Le salarié qui, pour justifier de l’accomplissement d’heures supplémentaires non déclarées et non payées, fournit au juge bordereaux de distribution, fiches d’envoi et de liaison, calendrier précis et attestations circonstanciées, est bien fondé en sa demande.

Aux termes de l’article L. 3171-4 du Code du travail, « en cas de litige relatif à l’existence ou au nombre d’heures de travail accomplies, il appartient au salarié d’étayer sa demande par la production d’éléments suffisamment précis quant aux heures effectivement réalisées par lui pour permettre à l’employeur de répondre en fournissant ses propres éléments ».
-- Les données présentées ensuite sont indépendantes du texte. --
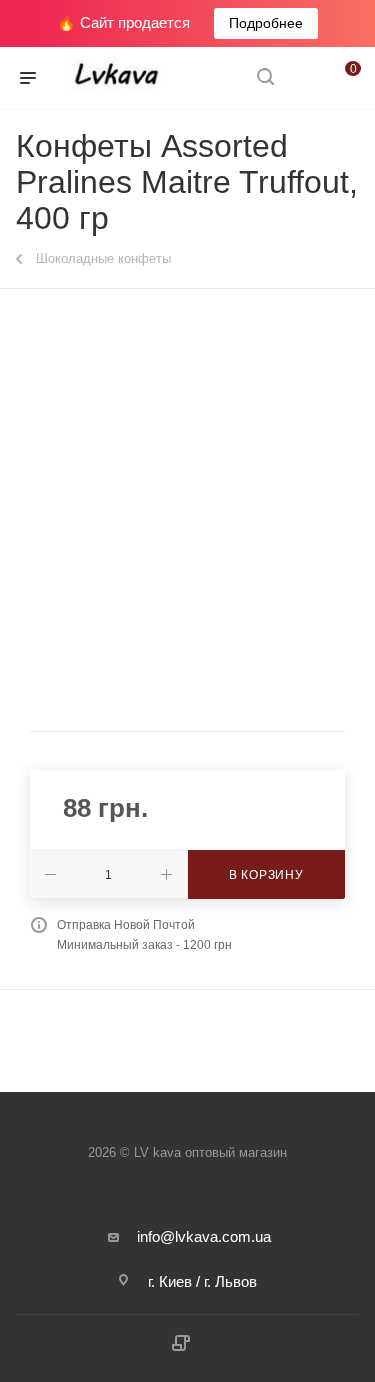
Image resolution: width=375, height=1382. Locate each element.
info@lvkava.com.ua (204, 1236)
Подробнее (266, 23)
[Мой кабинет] (303, 78)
Dans l’affaire, un chauffeur livreur, licencié pour faute grave, saisit le juge d’une demande de paiement de ses heures supplémentaires au motif qu’il n’a pu respecter les horaires contractuels excipant de la multitude de clients à livrer (80 à 100), des distances à parcourir et des contraintes de livraison des colis Chronopost.

La cour d’Aix-en-Provence, pour condamner l’employeur au paiement desdites heures, a considéré que le salarié lui avait fourni les éléments de nature à justifier les horaires effectivement réalisés en produisant pléthore d’attestations circonstanciées, bordereaux de distribution, fiches d’envoi et de liaison, calendrier précis … alors que l’employeur, au contraire, s’était contenté de communiquer les horaires contractuels théoriques sur les tournées quotidiennes ainsi qu’un extrait du site internet de Chronopost.